→ Your assignment:
Search the data below for the word "computer" and report how many lines contain it, with no added words.

--- Records to process Enclosed Below ---

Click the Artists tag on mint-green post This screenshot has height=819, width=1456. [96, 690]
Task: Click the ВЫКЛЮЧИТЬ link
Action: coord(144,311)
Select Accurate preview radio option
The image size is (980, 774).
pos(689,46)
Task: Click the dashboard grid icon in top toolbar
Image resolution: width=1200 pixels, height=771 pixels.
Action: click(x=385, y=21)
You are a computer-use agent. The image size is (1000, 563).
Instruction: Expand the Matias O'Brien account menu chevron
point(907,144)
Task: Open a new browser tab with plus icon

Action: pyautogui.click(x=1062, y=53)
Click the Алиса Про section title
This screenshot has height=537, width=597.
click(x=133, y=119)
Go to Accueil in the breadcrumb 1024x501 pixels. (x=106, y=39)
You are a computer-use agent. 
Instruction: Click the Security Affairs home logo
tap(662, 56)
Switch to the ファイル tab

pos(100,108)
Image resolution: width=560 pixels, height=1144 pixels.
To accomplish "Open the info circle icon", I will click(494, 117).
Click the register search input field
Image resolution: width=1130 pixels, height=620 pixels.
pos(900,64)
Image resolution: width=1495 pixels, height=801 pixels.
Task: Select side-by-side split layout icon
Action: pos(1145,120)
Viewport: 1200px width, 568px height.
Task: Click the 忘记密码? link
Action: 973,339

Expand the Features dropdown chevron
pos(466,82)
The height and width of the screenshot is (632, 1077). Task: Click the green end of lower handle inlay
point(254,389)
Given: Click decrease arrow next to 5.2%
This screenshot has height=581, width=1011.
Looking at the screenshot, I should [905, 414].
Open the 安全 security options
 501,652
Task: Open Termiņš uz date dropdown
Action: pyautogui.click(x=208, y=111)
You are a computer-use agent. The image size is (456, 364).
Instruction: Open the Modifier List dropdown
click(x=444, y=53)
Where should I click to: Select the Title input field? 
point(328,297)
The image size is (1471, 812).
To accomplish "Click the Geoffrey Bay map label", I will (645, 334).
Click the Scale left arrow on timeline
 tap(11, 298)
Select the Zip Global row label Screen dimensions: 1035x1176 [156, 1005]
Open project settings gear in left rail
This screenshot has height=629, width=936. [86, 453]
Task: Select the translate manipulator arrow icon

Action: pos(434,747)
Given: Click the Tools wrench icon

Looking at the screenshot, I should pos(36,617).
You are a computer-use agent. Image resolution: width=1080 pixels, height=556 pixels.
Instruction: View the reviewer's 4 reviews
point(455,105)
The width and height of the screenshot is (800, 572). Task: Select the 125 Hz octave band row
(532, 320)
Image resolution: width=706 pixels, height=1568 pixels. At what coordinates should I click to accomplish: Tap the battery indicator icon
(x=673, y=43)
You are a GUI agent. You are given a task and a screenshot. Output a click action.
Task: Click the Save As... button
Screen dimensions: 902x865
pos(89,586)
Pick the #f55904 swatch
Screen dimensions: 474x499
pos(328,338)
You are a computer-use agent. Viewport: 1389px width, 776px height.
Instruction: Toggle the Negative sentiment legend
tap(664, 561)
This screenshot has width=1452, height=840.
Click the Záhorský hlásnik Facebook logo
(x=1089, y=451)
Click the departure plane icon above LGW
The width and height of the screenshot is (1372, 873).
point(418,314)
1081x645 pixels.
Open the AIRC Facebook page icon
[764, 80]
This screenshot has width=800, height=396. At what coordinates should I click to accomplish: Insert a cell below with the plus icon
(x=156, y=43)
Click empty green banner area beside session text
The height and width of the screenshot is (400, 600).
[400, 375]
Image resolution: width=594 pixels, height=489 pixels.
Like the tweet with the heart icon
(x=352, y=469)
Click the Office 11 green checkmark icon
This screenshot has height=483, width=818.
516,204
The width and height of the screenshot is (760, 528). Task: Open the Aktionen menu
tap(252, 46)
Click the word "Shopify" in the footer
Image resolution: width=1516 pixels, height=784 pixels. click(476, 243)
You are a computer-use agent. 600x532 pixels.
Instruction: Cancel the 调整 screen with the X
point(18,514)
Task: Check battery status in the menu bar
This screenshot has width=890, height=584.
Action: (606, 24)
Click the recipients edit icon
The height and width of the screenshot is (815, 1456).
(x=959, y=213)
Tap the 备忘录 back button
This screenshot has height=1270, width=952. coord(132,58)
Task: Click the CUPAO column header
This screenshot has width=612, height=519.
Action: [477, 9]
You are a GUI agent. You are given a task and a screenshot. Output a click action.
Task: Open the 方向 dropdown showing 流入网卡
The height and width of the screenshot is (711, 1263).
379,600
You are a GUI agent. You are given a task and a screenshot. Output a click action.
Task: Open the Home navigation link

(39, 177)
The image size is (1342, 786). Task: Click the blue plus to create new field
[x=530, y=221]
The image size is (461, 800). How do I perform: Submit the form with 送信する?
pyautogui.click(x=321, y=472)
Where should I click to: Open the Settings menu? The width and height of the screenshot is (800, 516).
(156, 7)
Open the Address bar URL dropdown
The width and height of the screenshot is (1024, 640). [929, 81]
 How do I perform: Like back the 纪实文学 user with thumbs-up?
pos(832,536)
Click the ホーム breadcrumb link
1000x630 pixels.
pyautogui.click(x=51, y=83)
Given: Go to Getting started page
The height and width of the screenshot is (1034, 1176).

--- End of Enclosed Records to process ---

→ The answer:
6